HPCwire
 The global publication of record for High Performance Computing / September 19, 2003: Vol. 12, No. 37

Previous Article   |  Table of Contents  |  

Features:

USA SUPERCOMPUTING: INTERVIEW WITH THE JASON STUDY DIRECTOR
by Alan Beck, Editor-in-Chief

Background: To better understand the status of supercomputing in the United States, three government studies are underway and some reports are now becoming available. It is expected that these three reports will influence federally-funded research in high-end computing.

The National Research Council's Computer Science and Telecommunications Board convened the Committee on the Future of Supercomputing to conduct a 2-year study. This study is jointly sponsored by the Department of Energy's Office of Science and by its National Nuclear Security Administration's (NNSA) Advanced Simulation and Computing (ASC) Program. An Interim Report: The Future of Supercomputing has been released.

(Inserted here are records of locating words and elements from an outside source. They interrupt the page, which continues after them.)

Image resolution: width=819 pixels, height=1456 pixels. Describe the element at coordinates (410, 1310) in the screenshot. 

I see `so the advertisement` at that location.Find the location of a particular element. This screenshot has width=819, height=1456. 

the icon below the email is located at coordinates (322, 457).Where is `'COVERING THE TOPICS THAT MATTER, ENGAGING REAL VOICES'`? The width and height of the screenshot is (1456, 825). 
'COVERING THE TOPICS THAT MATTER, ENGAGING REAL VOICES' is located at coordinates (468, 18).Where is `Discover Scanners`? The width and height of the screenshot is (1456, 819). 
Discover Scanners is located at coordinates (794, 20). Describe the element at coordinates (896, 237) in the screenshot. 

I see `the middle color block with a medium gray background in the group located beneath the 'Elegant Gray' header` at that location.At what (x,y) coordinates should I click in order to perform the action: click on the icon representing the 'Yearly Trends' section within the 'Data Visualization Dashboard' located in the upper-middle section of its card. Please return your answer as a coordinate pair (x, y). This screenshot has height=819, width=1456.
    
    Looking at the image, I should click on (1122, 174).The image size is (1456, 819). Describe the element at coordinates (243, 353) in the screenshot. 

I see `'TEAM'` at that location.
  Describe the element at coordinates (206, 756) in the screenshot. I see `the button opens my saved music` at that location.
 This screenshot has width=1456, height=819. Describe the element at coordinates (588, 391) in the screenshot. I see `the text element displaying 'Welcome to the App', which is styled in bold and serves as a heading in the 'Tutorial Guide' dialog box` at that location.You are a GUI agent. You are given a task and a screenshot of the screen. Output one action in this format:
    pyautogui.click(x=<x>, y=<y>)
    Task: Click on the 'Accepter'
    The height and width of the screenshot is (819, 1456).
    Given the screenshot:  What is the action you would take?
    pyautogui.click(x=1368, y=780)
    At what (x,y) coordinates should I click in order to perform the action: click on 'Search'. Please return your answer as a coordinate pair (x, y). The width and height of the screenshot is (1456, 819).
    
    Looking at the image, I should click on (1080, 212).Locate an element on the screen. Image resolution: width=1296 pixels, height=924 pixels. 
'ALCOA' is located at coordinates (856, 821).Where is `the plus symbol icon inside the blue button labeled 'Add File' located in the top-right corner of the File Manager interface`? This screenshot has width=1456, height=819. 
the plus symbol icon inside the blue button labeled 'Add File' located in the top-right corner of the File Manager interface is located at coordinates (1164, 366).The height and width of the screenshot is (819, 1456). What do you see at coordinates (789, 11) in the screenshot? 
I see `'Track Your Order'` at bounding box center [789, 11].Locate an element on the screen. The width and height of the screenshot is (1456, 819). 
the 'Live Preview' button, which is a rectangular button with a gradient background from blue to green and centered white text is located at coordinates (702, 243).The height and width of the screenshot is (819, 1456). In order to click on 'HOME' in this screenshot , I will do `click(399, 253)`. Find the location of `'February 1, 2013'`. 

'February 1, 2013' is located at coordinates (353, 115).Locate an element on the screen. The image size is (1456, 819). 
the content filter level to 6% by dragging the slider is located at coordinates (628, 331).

A separate interagency report is expected to include plans for a fresh source of funding for R&D in petaFLOP scale computing and custom architectures. The High-End Computing Revitalization Task Force (HECRTF) will provide a 5-year plan for funding supercomputing research beginning in fiscal year 2005.

NNSA also commissioned a JASON Program summer study to look at the "Computing Requirements for Stockpile Stewardship." [The JASONs represent a group of distinguished scientists chartered by the DoD to advise the agencies of the US government on scientific issues.] The NNSA's Advanced Simulation and Computing Program, historically known as ASCI, is funded to create world-class simulation capabilities in support of the nation's Stockpile Stewardship Program (SSP), and as such was the primary focus of the study.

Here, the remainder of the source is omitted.